WHAT IS BEING ASKED |
Put the lines below into a Markdown table with the columns Row and Line, one numbered row per line, skipping blank lines and leaving out the pictures.
▬▬▬
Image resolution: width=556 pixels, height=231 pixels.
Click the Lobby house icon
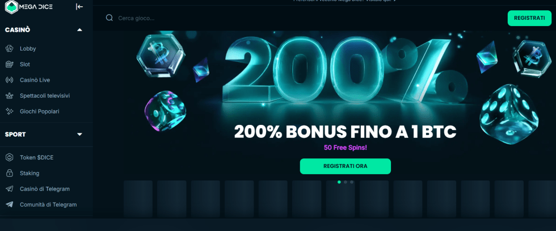tap(9, 49)
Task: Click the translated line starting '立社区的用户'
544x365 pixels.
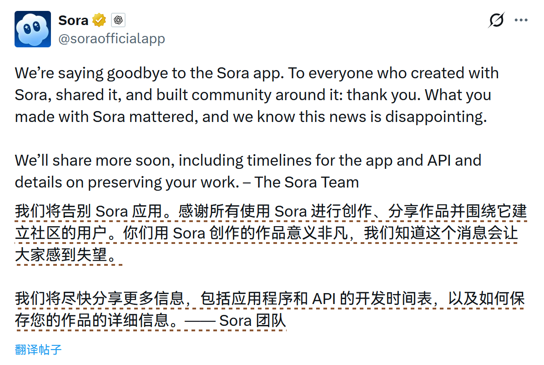Action: [266, 233]
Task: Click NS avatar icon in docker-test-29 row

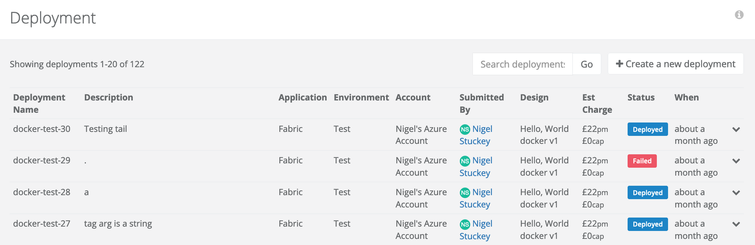Action: point(465,161)
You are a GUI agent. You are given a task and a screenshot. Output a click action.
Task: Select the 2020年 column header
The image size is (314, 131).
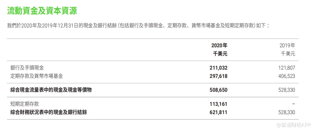coord(219,45)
▬▬▬
OUTPUT FOR THIS EXERCISE |
| Row | Line |
|---|---|
| 1 | Image resolution: width=556 pixels, height=231 pixels. |
| 2 | Click the Lobby house icon |
| 3 | tap(9, 49) |
| 4 | Task: Click the translated line starting '立社区的用户' |
| 5 | 544x365 pixels. |
| 6 | Action: [266, 233] |
| 7 | Task: Click NS avatar icon in docker-test-29 row |
| 8 | Action: point(465,161) |
| 9 | You are a GUI agent. You are given a task and a screenshot. Output a click action. |
| 10 | Task: Select the 2020年 column header |
| 11 | The image size is (314, 131). |
| 12 | coord(219,45) |